From jail, man who killed women in 1993 and this year: ‘I have got to live with it every day’

DAVIE, Fla. – Erika Verdecia walked out of her Broward County home on Sept. 24 to buy cigarettes and never came back. Her parents Erico and Carmen Verdecia grew concerned when they realized her phone was off, she wasn’t sharing anything on social media and her friends didn’t know where she was.

Video shows the 33-year-old mother from Sunrise was with Eric Pierson in his pickup truck on Sept. 25. The 54-year-old convicted felon — who is 6 feet, 8 inches tall, and weighs about 250 pounds — told detectives he used a screwdriver to stab her in each eye and twice in the neck.

“It escalated, turned into something it shouldn’t have.
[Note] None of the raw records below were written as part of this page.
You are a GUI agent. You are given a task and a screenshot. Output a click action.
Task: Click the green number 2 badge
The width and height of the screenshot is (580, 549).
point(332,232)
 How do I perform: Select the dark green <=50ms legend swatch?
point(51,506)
You know, my anger got the best of me and I went a little overboard,” Pierson said during an interview from the Broward County’s main jail.

(WPLG)

After a tip from Pierson’s girlfriend, divers found Verdecia’s body in a canal in Davie about three weeks after her disappearance. He had tied rocks to her body and dumped her in the canal. The Verdecia family’s anguish quickly turned into grief and anger. Unanswered questions haunt her mother.

“Why was this killer on the street? Why did the justice system fail us?”
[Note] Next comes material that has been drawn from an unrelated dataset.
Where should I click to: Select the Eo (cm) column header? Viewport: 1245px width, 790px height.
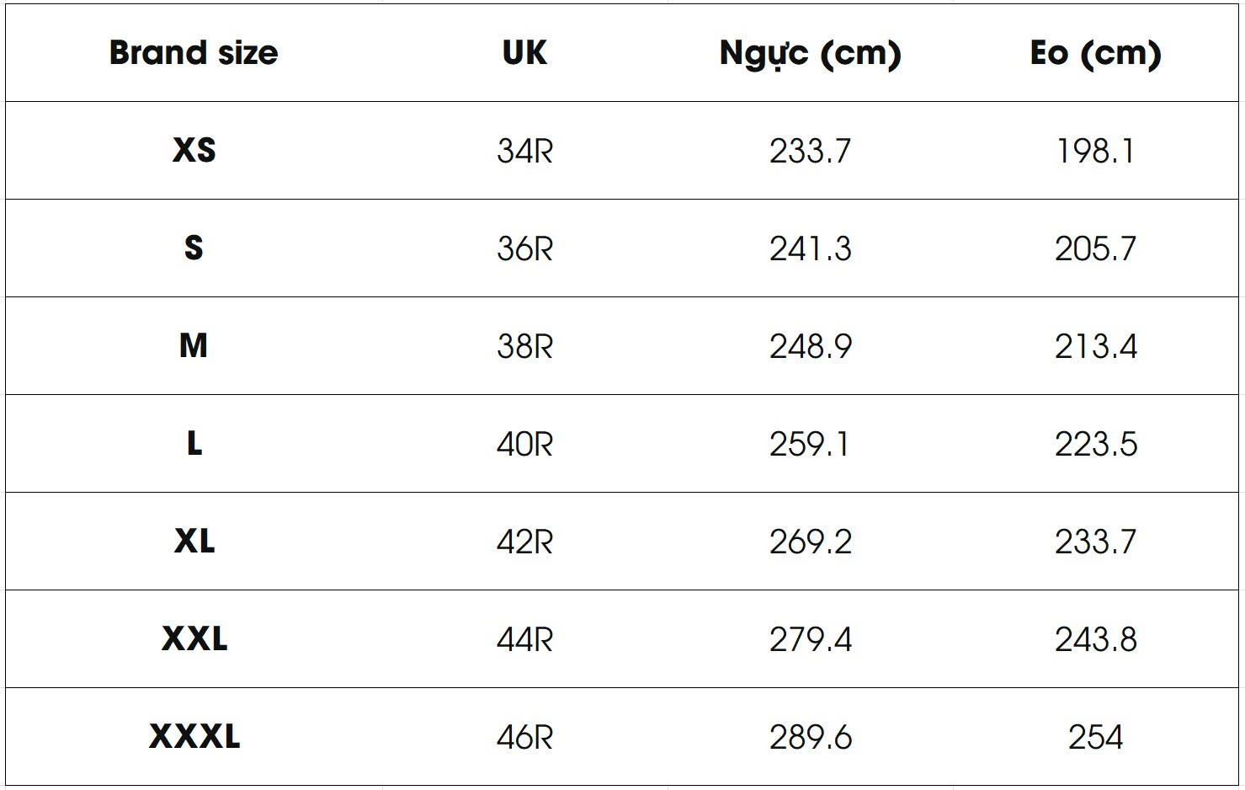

It wasn’t Pierson’s first murder or the first time he attacked a woman in the neck. In 1985, he broke into another woman’s home and stabbed her in the neck. She survived. In 1993, he strangled 17-year-old Kristina Whitaker and left her body in a construction site

“After I killed her, about 12-13 hours later, I thought about what I did,” Pierson said.

Whitaker’s mother, Roxanne Grimstead, was outraged when she learned Pierson had only served four years in prison out of his 18-year sentence for attacking the woman at her home.

“You can sit and look at the papers and look at his background and let him out. This is incredible,” Grimstead said during an interview in 1993.

There was a plea deal, Pierson pleaded guilty to second-degree murder, and he received a 40-year sentence. Pierson served less than 30 years and officers let him out of prison on supervised release last year. It took months, for him to kill again.

“He knew exactly what he was doing and there is no reason in the world that he should have killed my daughter. She didn’t deserve that,” Carmine Verdecia said.

Pierson faces life in prison or the death penalty upon conviction.

“I have got to live with it every day. I have got to wake up and deal with this — not just one but two,” Pierson said about the murders.

From jail, as he awaits his fate, he said South Florida residents are safer with him behind bars.

“Am I fit for society, right now? Probably not at this point.”

Carmine Verdecia said she misses her daughter and Pierson’s words are meaningless.

“There’s nothing he can tell me or my family that is going to replace the hurt we have and what he did to my granddaughter, leave her without a mother.”